Nach breiter Verbandskritik an dem geplanten neuen Polizeigesetz hat die FDP die Große Koalition zum Kurswechsel aufgefordert: „Wir erwarten, dass SPD und CDU ihren Gesetzentwurf zurückziehen“, sagte der Landesvorsitzende Stefan Birkner am Montag in Hannover. Stattdessen solle eine Regierungskommission einen neuen Entwurf erarbeiten, schlägt Birkner vor.

Viel Kritik bei Anhörung

Bei einer dreitägigen Anhörung hatten zahlreiche Verbände vor einer Verfassungswidrigkeit gewarnt. Insbesondere die geplante bis zu 74-tägige Präventivhaft für terroristische Gefährder und der Einsatz von Staatstrojanern steht in der Kritik. Zwar gibt es auch Stimmen wie die des früheren Staatsgerichtshofspräsidenten Jörn Ipsen aus Osnabrück, der das Gesetz insgesamt für verfassungskonform hält. Doch die Mehrheit der befragten Verbände hat Zweifel.

„Die Anhörung ist desaströs verlaufen für SPD und CDU“, sagt Birkner.

Notfalls nach Karlsruhe

Sollte das Gesetz ohne gravierende Änderungen das Parlament passieren, behält sich die FDP deshalb rechtliche Schritte vor. Der Landesvorstand habe am Wochenende beschlossen, in diesem Fall Verfassungsbeschwerde vor dem Bundesverfassungsgericht in Karlsruhe einzulegen. Alternativ würde die FDP auch gerne vor dem Niedersächsischen Staatsgerichtshof nach Bückeburg ziehen. Doch dazu bräuchte die FDP ein Fünftel der Landtagsabgeordneten. Selbst zusammen mit den Grünen verfehlt die FDP diese Hürde, und mit der AfD möchte Birkner nicht zusammenarbeiten. Zwar hatte die Große Koalition den kleinen Parteien eine Stärkung dieser Minderheitenrechte in Aussicht gestellt, doch geregelt ist das noch nicht.

Eine Trophäe für die CDU

Die FDP widerspricht ausdrücklich der Wertung von Ministerpräsident Stephan Weil (SPD). Der hatte noch während der Anhörungen von einem „Entwurf, zu dem man gut stehen kann“ gesprochen und sich damit Kritik der Opposition eingehandelt.
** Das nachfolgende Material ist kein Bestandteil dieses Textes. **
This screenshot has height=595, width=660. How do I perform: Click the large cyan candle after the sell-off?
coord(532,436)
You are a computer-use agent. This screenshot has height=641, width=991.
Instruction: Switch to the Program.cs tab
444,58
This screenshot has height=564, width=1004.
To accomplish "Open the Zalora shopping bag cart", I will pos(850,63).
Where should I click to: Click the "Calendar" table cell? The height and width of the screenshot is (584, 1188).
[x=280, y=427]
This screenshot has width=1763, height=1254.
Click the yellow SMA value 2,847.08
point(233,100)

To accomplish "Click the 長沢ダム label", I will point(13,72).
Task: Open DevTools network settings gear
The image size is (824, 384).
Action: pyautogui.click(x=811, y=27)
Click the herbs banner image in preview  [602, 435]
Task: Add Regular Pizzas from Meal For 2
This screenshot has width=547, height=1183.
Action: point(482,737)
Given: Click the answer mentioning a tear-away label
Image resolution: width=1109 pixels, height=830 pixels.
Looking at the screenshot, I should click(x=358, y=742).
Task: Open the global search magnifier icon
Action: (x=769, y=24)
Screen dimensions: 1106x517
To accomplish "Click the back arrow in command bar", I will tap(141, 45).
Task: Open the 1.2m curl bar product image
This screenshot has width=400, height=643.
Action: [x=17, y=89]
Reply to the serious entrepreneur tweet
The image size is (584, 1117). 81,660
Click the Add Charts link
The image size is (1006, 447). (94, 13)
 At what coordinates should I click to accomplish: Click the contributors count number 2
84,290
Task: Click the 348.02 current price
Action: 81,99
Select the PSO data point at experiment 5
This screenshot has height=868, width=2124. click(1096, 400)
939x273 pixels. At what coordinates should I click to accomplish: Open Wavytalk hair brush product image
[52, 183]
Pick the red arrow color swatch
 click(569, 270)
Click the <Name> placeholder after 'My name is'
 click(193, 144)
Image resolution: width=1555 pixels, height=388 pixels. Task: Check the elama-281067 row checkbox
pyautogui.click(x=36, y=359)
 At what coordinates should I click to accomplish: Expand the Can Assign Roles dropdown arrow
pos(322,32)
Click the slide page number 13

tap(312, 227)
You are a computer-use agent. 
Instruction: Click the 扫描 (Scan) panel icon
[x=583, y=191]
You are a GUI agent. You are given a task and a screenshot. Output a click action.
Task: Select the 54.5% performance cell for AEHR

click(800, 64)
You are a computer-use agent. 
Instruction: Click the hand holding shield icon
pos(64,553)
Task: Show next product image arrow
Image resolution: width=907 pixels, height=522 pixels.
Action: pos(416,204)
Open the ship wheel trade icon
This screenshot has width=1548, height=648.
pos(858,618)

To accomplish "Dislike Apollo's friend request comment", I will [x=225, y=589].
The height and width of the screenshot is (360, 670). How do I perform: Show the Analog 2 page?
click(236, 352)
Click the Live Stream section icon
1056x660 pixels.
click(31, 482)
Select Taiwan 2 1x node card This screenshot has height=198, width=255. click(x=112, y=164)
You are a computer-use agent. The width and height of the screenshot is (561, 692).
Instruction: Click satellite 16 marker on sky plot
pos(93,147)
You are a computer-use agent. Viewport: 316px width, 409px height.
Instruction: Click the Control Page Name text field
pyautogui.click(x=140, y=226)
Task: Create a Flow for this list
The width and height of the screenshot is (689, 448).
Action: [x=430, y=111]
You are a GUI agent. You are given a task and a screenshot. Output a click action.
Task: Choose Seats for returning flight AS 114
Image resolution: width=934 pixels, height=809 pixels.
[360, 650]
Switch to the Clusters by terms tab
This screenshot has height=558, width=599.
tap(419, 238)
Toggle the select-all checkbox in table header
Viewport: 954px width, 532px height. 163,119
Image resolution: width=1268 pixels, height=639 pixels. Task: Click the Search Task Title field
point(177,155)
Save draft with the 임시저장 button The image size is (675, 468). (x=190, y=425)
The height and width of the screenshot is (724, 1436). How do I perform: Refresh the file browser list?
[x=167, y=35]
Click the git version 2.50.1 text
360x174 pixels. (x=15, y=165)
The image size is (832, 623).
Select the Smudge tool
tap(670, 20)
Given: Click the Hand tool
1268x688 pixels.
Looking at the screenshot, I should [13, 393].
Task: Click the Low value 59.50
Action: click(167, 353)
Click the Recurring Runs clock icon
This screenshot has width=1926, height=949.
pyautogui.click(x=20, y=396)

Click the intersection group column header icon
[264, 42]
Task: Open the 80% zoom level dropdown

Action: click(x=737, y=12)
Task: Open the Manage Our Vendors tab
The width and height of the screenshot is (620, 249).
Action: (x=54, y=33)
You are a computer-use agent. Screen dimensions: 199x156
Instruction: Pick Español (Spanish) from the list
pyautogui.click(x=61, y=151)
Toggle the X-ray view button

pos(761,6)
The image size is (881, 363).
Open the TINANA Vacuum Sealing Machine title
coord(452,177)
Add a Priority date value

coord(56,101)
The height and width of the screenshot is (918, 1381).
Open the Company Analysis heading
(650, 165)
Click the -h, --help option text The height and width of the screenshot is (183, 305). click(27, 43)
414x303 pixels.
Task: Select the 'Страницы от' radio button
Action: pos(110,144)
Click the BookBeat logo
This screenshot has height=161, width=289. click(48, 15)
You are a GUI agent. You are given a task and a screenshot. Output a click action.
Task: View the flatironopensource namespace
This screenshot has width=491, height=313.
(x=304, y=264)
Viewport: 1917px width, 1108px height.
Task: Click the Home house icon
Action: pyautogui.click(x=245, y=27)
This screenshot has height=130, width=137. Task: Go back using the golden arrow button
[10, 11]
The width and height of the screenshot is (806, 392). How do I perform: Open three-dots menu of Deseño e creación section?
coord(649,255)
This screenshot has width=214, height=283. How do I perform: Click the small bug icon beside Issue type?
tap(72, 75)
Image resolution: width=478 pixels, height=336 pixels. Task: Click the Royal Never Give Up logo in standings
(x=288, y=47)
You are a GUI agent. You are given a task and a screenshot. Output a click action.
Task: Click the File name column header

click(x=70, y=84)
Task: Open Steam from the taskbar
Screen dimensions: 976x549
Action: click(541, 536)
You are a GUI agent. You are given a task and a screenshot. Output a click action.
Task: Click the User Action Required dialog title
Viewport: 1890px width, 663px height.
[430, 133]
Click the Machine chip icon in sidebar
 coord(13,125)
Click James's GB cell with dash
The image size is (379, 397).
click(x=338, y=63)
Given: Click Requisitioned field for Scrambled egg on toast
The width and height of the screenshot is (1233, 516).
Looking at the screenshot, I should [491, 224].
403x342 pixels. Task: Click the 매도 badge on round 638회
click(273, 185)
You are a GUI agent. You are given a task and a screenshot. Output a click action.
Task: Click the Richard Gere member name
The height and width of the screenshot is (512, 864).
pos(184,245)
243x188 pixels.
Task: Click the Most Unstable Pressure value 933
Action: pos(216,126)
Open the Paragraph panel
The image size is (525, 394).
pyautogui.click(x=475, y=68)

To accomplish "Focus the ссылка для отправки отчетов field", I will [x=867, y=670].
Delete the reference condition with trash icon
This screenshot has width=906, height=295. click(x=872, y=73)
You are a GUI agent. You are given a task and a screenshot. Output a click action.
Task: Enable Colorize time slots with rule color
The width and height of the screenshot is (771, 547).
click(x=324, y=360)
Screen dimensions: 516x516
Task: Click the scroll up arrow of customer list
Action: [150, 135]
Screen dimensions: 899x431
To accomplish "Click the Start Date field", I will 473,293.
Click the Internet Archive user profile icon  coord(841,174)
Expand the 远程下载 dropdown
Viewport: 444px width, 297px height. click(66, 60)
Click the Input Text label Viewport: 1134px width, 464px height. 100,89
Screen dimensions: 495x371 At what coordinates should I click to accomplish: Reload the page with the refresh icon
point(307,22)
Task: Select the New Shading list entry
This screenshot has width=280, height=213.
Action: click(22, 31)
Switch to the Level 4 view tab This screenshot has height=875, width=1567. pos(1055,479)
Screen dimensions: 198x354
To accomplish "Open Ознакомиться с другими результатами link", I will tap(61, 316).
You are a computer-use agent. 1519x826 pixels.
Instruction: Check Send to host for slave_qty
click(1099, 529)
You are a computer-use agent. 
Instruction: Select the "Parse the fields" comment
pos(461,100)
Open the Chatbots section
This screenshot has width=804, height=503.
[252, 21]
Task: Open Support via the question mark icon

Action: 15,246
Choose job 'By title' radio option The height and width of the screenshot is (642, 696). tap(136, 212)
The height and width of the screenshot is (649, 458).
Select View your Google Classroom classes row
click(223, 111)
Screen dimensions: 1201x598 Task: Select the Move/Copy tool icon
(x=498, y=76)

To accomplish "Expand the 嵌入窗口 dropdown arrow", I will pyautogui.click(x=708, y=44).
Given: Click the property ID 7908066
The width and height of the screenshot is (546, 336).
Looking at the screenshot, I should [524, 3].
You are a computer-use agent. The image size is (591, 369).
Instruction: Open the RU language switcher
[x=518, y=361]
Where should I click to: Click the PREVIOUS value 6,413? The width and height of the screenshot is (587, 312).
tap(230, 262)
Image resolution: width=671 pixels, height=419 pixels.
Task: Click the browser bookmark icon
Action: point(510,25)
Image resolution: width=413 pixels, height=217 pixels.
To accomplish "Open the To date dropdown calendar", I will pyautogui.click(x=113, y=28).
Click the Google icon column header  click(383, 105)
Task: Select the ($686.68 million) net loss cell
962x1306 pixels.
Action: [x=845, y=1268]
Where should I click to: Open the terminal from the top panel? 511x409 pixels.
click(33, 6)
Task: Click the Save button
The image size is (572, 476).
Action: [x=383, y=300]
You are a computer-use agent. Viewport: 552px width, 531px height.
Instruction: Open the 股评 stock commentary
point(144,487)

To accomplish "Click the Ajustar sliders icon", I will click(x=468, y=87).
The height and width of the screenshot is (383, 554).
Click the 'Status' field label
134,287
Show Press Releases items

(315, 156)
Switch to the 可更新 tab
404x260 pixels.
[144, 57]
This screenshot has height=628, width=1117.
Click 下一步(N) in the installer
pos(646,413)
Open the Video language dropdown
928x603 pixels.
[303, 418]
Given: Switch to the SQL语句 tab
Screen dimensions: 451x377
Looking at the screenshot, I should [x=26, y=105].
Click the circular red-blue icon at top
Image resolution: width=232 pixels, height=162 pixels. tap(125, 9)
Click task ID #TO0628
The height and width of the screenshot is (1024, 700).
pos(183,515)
Dass das Gesetz, wie von der CDU angepeilt, noch dieses Jahr den Landtag passiert, hält die FDP „für ausgeschlossen“. Dass die CDU so drängt, hat für Birkner durchaus Kalkül: „Die CDU braucht eine Trophäe, um sich zu behaupten“, sagt er. Mit dem Polizeigesetz versuche die Partei, dem SPD-Innenminister Boris Pistorius die Deutungshoheit in Sachen Innere Sicherheit streitig zu machen.

Auch die Grünen kritisieren das Polizeigesetz scharf. Kritiker rufen zu öffentlichen Protesten gegen das Vorhaben auf.